> WHAT IS NEEDED
Look through the listing for the word "marker". Copy each line that has it.

> EXTRACTED RECORDS
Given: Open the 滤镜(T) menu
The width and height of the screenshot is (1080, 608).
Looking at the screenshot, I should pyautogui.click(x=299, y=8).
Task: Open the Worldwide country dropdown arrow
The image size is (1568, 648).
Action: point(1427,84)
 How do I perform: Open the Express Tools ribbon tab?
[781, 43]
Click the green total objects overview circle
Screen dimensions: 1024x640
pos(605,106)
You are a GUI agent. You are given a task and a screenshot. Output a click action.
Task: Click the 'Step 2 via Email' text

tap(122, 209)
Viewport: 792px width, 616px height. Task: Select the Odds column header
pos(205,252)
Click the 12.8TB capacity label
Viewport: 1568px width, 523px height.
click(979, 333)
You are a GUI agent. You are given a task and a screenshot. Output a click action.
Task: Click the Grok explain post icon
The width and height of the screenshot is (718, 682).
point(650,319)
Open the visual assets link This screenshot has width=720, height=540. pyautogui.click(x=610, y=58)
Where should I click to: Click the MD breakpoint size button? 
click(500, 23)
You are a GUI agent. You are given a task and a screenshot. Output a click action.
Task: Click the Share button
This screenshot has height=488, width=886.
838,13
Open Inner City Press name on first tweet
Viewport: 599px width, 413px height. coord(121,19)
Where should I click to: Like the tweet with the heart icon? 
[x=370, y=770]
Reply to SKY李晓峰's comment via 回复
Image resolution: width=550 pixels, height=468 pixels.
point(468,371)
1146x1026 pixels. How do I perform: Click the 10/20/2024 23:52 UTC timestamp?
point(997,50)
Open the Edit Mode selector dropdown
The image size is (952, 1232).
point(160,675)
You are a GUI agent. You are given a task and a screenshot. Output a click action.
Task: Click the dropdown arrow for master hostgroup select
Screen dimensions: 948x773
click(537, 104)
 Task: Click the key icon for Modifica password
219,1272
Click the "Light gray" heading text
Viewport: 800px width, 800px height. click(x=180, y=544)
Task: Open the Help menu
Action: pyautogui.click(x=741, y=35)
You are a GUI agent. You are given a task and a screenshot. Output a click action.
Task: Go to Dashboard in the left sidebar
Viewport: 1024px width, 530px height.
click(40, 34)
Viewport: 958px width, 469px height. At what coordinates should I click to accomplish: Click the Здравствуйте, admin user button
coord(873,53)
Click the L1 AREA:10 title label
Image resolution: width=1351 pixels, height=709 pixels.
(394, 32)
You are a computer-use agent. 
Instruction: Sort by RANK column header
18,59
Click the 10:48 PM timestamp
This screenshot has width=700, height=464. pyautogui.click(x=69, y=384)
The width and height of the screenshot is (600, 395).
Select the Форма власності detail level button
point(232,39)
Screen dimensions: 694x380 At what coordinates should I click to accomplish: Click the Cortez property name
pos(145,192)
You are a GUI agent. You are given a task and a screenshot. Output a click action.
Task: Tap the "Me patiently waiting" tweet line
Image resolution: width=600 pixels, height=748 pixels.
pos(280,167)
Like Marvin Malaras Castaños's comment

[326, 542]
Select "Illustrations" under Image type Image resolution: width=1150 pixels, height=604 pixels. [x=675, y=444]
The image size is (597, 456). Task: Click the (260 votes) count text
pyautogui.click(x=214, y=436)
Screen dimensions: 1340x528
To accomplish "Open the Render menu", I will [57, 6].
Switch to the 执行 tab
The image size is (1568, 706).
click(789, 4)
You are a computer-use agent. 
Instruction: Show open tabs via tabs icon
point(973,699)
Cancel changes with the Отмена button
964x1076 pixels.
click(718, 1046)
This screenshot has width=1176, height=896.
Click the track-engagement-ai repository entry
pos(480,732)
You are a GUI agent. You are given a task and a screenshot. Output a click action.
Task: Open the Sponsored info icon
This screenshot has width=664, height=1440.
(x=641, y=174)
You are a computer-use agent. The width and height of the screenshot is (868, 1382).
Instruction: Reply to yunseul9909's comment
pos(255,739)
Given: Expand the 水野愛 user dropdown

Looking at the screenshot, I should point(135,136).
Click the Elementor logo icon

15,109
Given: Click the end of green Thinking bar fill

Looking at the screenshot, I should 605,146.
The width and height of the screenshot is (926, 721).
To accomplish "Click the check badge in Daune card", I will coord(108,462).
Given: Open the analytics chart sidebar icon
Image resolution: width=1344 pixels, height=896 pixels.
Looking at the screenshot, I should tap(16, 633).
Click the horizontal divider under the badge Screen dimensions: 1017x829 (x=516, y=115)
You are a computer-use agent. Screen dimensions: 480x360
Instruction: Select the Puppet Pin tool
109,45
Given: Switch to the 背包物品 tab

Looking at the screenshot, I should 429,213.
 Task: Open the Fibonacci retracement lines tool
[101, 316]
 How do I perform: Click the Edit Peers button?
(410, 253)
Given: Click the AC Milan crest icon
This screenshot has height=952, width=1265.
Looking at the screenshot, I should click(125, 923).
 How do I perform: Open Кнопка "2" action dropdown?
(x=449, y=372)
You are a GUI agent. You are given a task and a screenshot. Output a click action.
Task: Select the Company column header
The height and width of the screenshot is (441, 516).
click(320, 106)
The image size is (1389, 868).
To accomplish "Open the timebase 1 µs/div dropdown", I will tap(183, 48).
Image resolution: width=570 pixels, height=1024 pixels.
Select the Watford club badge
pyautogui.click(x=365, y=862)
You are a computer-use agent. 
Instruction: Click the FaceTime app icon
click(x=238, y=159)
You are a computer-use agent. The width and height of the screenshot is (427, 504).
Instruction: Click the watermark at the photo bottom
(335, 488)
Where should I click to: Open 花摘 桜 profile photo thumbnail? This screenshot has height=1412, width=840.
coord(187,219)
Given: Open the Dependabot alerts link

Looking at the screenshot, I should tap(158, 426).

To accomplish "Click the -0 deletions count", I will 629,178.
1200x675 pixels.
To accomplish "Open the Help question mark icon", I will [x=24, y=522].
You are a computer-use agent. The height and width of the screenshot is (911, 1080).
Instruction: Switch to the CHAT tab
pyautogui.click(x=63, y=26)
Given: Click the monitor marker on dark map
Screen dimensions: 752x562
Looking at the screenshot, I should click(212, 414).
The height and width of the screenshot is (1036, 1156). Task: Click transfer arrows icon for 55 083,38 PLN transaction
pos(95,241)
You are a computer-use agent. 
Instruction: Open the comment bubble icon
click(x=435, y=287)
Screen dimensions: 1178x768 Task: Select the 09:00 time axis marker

> EXERCISE OUTPUT
Given: Click the monitor marker on dark map
Screen dimensions: 1178x768 Task: Select the 09:00 time axis marker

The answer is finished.